**Page:**

Rally Tricks: “Stop load before your OpenStack goes wrong”

Benchmarking pre-production and production OpenStack clouds is not a trivial task. While it’s important to find your cloud’s limits, you don’t want to actually damage your cloud. The OpenStack Rally benchmarking tool aims to make this task as simple as possible.

Since the very beginning Rally has been able to generate enough load for any OpenStack cloud, but generating too big load was the major issue for production clouds, because Rally didn’t know how to stop the load until it was too late. Finally, I am happy to say that we have solved this issue.

With the new feature “abort on SLA failure” things are much better.

This feature can be easily tested in real life by running one of the most important and simplest benchmark scenarios, called “Authenticate.keystone”. This scenario just tries to authenticate as users that were pre-created by Rally.

Here’s the Rally input task (auth.yaml):

---
  Authenticate.keystone:
  -
    runner:
      type: "rps"
      times: 6000
      rps: 50
    context:
      users:
        tenants: 5
        users_per_tenant: 10
    sla:
     max_avg_duration: 5

In human readable form, this input task means: Create 5 tenants with 10 users in each, then try to authenticate to Keystone 6000 times, performing 50 authentications per second (it run a new authentication request every 20ms). Each authentication request is done by one of the Rally pre-created users. This task passes only if the maximum average duration for authentication takes less than 5 seconds.

Note that this test is quite dangerous because it can subject Keystone to what is essentially a Distributed Denial of Service (DDoS) attack as we run more and more simultaneous authentication requests, and things may go wrong if something is not set properly (for example, on a DevStack deployment in a Small VM on your laptop).

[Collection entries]
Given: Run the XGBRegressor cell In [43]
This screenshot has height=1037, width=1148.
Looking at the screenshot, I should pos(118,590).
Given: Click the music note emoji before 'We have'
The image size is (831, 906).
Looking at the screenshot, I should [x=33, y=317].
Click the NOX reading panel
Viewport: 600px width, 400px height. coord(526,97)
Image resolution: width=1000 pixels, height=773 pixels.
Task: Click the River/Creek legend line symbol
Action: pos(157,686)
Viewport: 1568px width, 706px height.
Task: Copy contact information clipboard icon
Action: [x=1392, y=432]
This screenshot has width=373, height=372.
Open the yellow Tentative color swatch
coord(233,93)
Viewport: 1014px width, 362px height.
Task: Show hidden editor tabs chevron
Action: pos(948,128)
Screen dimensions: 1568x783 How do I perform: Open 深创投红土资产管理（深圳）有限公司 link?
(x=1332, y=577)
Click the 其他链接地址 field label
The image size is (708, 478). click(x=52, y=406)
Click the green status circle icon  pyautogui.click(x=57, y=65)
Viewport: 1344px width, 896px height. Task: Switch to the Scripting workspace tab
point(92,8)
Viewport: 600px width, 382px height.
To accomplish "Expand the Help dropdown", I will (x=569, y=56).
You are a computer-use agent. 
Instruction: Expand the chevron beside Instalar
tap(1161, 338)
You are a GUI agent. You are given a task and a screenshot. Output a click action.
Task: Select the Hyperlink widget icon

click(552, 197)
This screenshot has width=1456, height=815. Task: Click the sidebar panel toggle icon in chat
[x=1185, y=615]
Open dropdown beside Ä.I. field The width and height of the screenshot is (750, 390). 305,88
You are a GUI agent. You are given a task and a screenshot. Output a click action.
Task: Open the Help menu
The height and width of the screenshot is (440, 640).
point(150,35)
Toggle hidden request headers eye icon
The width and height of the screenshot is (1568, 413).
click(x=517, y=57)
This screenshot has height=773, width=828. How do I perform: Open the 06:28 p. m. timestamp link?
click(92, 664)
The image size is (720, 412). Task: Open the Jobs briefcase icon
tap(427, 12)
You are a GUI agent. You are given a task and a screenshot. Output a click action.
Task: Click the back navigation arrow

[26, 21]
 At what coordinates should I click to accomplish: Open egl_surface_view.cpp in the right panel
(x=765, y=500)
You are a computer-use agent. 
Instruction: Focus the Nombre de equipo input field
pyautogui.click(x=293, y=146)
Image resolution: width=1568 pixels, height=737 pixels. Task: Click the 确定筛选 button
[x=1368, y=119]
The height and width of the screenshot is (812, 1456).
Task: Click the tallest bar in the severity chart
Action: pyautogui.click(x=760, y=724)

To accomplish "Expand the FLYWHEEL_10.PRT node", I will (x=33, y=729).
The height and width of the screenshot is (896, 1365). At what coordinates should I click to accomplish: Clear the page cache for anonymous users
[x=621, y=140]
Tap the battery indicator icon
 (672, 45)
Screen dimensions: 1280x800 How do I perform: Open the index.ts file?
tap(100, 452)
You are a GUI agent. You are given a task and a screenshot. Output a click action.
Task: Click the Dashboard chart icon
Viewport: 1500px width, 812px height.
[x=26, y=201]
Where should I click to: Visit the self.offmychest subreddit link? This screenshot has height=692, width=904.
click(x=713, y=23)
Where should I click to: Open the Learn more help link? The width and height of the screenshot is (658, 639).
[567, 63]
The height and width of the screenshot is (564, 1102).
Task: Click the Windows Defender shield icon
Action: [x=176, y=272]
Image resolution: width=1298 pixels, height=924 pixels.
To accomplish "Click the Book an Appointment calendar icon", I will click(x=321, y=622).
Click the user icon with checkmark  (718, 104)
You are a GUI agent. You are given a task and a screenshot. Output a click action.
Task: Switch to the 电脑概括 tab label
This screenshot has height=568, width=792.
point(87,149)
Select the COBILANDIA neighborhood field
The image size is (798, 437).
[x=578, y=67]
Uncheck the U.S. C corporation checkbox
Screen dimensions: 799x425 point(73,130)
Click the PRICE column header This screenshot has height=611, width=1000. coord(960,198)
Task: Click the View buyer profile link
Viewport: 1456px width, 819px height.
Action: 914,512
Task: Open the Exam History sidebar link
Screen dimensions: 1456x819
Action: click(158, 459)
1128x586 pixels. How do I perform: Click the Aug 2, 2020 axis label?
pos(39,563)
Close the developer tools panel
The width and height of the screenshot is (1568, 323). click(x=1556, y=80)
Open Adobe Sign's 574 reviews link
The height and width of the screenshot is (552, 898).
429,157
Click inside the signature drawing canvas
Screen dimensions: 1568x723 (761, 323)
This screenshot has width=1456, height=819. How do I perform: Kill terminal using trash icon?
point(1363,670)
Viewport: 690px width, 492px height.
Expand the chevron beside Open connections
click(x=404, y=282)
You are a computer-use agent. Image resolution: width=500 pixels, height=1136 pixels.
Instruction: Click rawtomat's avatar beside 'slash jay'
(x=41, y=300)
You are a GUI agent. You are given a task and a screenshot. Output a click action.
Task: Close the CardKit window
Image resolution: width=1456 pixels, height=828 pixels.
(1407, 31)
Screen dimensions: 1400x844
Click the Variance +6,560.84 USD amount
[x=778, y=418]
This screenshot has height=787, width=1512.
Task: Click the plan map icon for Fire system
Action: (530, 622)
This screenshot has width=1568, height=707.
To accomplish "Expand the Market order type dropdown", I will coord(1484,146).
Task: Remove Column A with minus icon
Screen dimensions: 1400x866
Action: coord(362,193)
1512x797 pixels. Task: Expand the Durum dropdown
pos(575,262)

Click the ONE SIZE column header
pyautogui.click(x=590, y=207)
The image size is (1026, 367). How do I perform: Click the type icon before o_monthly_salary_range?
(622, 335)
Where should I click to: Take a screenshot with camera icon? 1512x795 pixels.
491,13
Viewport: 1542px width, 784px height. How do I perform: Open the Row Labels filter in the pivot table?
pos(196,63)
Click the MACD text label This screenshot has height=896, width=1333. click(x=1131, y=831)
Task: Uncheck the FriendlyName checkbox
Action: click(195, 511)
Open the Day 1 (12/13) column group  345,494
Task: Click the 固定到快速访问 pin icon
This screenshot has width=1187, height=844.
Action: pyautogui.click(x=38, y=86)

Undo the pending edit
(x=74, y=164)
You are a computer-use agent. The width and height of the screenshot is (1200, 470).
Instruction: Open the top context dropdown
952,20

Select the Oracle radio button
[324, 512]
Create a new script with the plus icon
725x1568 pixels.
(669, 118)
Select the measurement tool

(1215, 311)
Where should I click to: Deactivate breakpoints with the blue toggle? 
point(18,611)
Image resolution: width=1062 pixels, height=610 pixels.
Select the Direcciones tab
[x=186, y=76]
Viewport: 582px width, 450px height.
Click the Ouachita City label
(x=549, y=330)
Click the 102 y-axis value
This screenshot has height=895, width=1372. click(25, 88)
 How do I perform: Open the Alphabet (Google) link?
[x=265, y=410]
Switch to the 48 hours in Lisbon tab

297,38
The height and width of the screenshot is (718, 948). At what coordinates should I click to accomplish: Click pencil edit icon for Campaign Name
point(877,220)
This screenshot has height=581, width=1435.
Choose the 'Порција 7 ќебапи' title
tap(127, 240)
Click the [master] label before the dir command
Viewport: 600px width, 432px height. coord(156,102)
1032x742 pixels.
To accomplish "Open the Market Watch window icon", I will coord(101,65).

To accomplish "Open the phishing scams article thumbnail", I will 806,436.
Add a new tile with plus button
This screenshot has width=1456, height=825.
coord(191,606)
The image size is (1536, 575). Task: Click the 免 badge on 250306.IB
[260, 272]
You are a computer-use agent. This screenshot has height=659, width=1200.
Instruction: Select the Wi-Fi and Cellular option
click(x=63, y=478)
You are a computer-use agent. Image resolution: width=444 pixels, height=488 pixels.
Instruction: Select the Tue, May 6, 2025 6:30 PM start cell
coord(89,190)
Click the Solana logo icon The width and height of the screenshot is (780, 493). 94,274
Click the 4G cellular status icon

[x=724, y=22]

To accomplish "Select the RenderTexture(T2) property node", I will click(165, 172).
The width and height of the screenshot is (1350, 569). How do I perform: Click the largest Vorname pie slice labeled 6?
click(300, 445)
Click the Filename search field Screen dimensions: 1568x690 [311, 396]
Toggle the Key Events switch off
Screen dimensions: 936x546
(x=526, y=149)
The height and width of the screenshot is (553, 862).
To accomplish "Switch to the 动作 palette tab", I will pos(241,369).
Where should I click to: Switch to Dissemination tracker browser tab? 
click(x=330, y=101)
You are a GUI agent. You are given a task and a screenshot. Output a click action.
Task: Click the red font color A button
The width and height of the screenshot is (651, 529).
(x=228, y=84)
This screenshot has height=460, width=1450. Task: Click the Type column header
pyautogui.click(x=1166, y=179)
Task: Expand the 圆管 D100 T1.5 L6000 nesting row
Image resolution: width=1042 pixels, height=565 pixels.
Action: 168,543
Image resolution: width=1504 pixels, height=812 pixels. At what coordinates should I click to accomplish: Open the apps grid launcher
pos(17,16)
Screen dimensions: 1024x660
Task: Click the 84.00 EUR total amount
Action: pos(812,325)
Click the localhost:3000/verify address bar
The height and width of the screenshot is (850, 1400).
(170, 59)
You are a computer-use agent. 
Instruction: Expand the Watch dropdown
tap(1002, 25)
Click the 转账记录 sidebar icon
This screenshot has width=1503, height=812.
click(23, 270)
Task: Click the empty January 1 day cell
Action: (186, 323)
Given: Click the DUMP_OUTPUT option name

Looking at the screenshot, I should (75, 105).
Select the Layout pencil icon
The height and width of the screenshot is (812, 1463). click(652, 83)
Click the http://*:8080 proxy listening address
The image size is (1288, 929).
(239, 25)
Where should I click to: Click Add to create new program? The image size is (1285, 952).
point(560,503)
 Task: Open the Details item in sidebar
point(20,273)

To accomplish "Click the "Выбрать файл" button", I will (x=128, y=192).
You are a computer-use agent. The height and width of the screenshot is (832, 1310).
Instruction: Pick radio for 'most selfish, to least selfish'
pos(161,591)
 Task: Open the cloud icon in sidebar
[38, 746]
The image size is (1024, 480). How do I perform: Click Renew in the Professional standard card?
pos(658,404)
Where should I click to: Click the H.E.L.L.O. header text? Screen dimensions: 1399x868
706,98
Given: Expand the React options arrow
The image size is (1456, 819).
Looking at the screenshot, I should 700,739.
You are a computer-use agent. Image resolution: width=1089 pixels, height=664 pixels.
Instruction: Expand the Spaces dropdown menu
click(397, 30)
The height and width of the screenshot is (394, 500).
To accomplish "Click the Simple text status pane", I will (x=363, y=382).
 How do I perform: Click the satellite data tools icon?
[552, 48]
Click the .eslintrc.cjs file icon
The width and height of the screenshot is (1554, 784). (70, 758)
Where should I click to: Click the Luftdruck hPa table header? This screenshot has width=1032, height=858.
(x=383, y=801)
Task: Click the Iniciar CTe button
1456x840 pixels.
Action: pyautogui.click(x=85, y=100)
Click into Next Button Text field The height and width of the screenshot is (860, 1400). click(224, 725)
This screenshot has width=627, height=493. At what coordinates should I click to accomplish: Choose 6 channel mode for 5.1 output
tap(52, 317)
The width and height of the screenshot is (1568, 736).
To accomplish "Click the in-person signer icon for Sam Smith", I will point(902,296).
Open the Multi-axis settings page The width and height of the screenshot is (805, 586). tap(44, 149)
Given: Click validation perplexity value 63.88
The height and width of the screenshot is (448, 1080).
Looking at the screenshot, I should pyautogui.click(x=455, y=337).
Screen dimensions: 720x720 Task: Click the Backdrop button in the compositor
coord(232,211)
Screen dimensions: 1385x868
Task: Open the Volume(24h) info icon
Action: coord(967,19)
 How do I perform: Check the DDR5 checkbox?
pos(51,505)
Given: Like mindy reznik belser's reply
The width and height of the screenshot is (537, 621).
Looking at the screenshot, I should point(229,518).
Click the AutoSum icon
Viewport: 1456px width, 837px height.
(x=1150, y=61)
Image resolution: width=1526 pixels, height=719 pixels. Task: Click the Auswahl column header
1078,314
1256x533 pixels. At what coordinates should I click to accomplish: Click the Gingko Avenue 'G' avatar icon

**Problem 1:**
In the Rally post, quote the passage between "Note that this" and "on your laptop).", inclusive.
**Problem 2:**
From the Rally post, list each setting under "runner" in the input task along with its value.
**Problem 3:**
What is the name of the new feature described in the Rally post?

**Exercise answer 1:**
Note that this test is quite dangerous because it can subject Keystone to what is essentially a Distributed Denial of Service (DDoS) attack as we run more and more simultaneous authentication requests, and things may go wrong if something is not set properly (for example, on a DevStack deployment in a Small VM on your laptop).

**Exercise answer 2:**
type: "rps"
times: 6000
rps: 50

**Exercise answer 3:**
Abort on SLA failure.